◆ **CHALLENGES**:
1. In the article on Beate Roessler's keynote, why did she treat Edward Snowden's statements from 2013 and 2015 as an interesting focus on the democratic value of privacy? Answer in one to three sentences.
2. Name each of the three steps in the conceptualization of privacy that Roessler listed, according to the article on her keynote.
3. From the article on Beate Roessler's keynote, write out the passage that opens with the words containing "The third step" and closes with "people, she argued.".

◆ **TEXT EXCERPT**:

▼

It is only in the past twenty or so years that the societal value of privacy has become of interest and still more recently that there has been a particular focus on the value of privacy for democracies, University of Amsterdam Professor of Ethics Beate Roessler proposed to the 2015 IP and Media Law Conference at the University of Melbourne Law School today (November 24).

“Privacy protection is necessary not only for individual freedom and autonomy but also for the functioning of the democratic society,” she said.

Professor Beate Roessler from the University of Amsterdam

Professor Beate Roessler from the University of Amsterdam

Beate Roessler is Professor of Ethics at the University of Amsterdam and chair of the Capacity group of Philosophy and Public Affairs. She also chairs its Department of Philosophy. In her keynote address she explored her work examining the difficulty of keeping up privacy standards on social network sites and the role of anonymity in social/political relations and the consequences of the loss of that anonymity.

Professor Roessler pointed to statements by Edward Snowden in 2013 and 2015 as an interesting focus upon the democratic value of privacy, where he had justified his revelations partly upon the contest between the state’s surveillance and the individual citizen’s privacy.

She listed three steps in the conceptualisation of privacy – firstly, the classic conception of Warren and Brandeis as the right to be let alone, the fundamental idea being that the right to freedom is protected by, and dependent upon, the right to privacy.

The second step after Warren and Brandeis was the ‘social dimensions of privacy’.
“The social norms which regulate privacy enable us to play different roles,” she said. “They enable us to play these different roles and have these different relations.
“If I started telling you now about my grandmother I would violate the demand of the role I am playing here. It is not just my autonomy, but it is also the norm itself that regulates our relations.
“Privacy is also a social practice, meaning the norms protect individual privacy and the right is part of the practice.
“Also respect for the privacy of other people is part of the practice. It is part of the deal of the social norms of privacy. The right to privacy and respect is always socially contextualised.

“The idea that we are democratic subjects is also the idea that our privacy is protected.”

She explained that the value of privacy has for the most part of the last hundred years been conceived of in purely individual terms: the protection of privacy being important or even constitutive for the protection of individual freedom and autonomy.

The third step after Warren and Brandeis was the significance of privacy for democracy.

“I want to argue that it is precisely this social and democratic value of privacy which is at stake in the digitized society,” she proposed.

She said events in Paris this month had not changed her mind about the value of privacy in democracy, but did make the issues more challenging to address publicly.
“Political participation is dependent on the protection of privacy,” she said.
The loss of privacy affects all social and political relations between people, she argued.

▲

◆ **RECORD LIST**:
▼

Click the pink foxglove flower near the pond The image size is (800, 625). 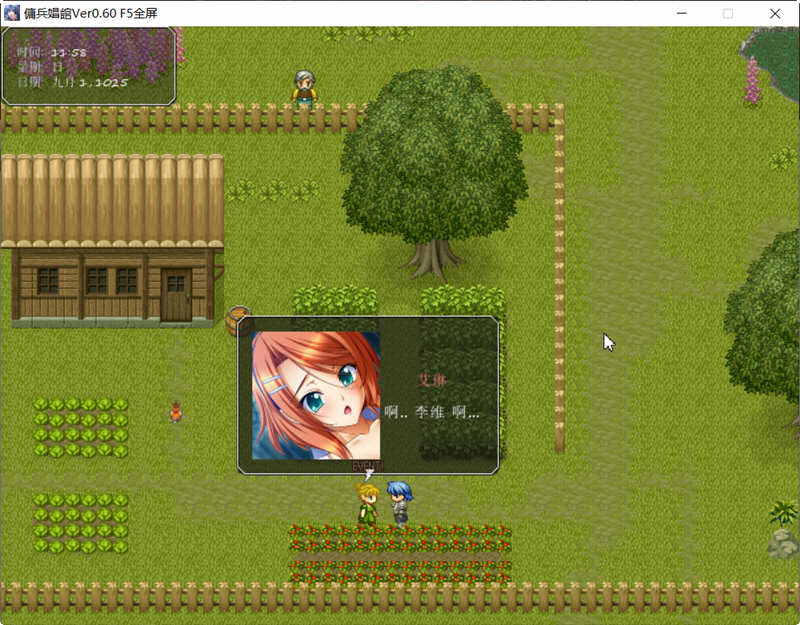(x=752, y=80)
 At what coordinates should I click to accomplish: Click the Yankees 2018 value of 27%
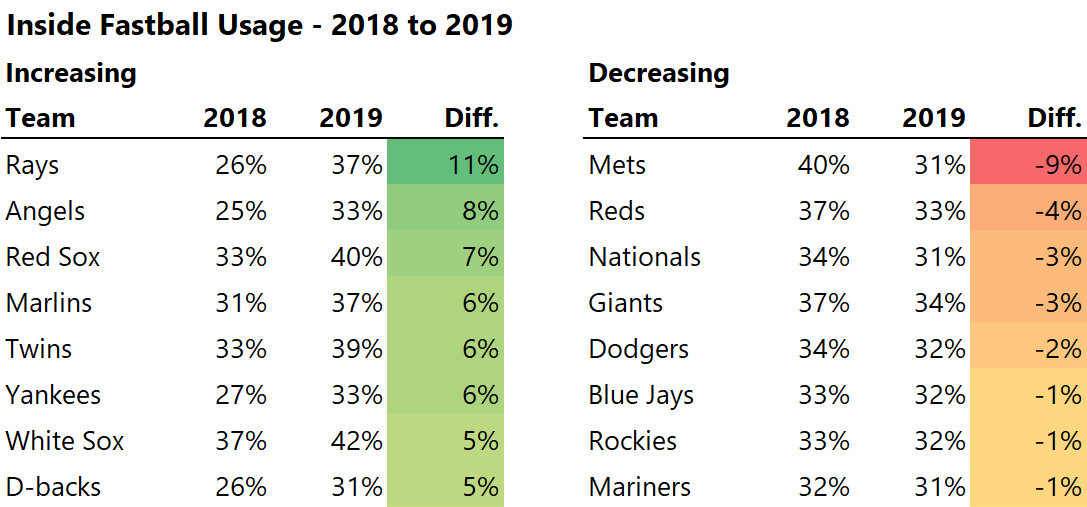tap(241, 395)
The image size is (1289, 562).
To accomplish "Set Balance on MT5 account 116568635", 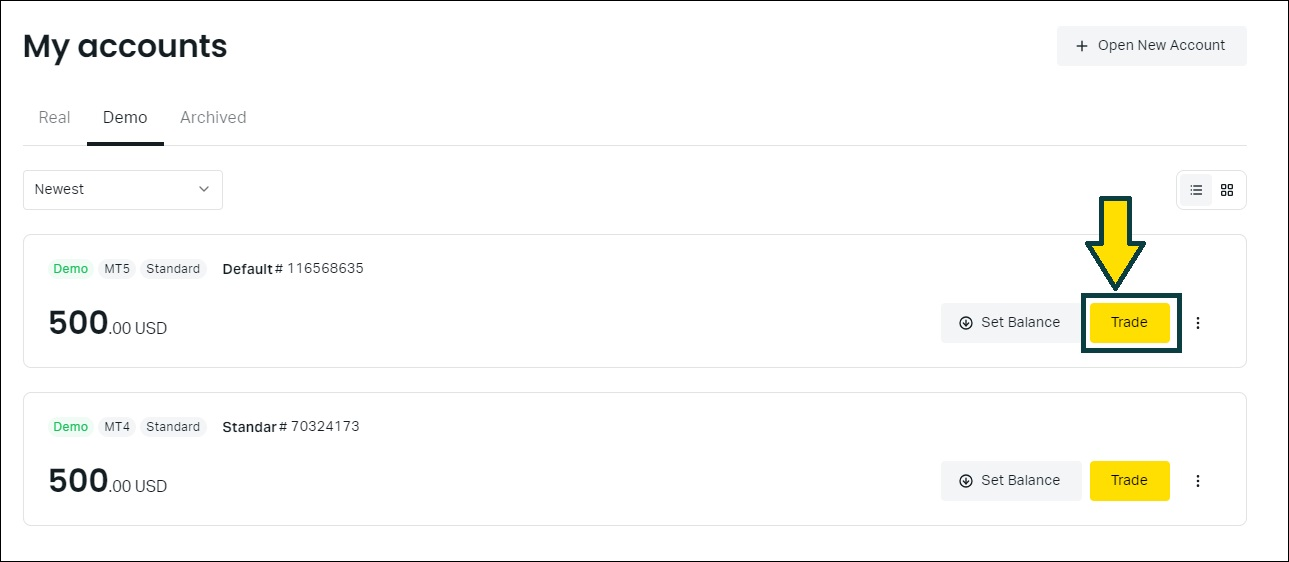I will click(x=1010, y=323).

▲

◆ **RESPONSES**:
1. Snowden had justified his revelations partly on the contest between the state's surveillance and the individual citizen's privacy. That made his statements an interesting focus on the democratic value of privacy.

2.
1. The classic conception of Warren and Brandeis: privacy as the right to be let alone, with the right to freedom protected by, and dependent upon, the right to privacy.
2. The social dimensions of privacy.
3. The significance of privacy for democracy.

3.
The third step after Warren and Brandeis was the significance of privacy for democracy.

“I want to argue that it is precisely this social and democratic value of privacy which is at stake in the digitized society,” she proposed.

She said events in Paris this month had not changed her mind about the value of privacy in democracy, but did make the issues more challenging to address publicly.
“Political participation is dependent on the protection of privacy,” she said.
The loss of privacy affects all social and political relations between people, she argued.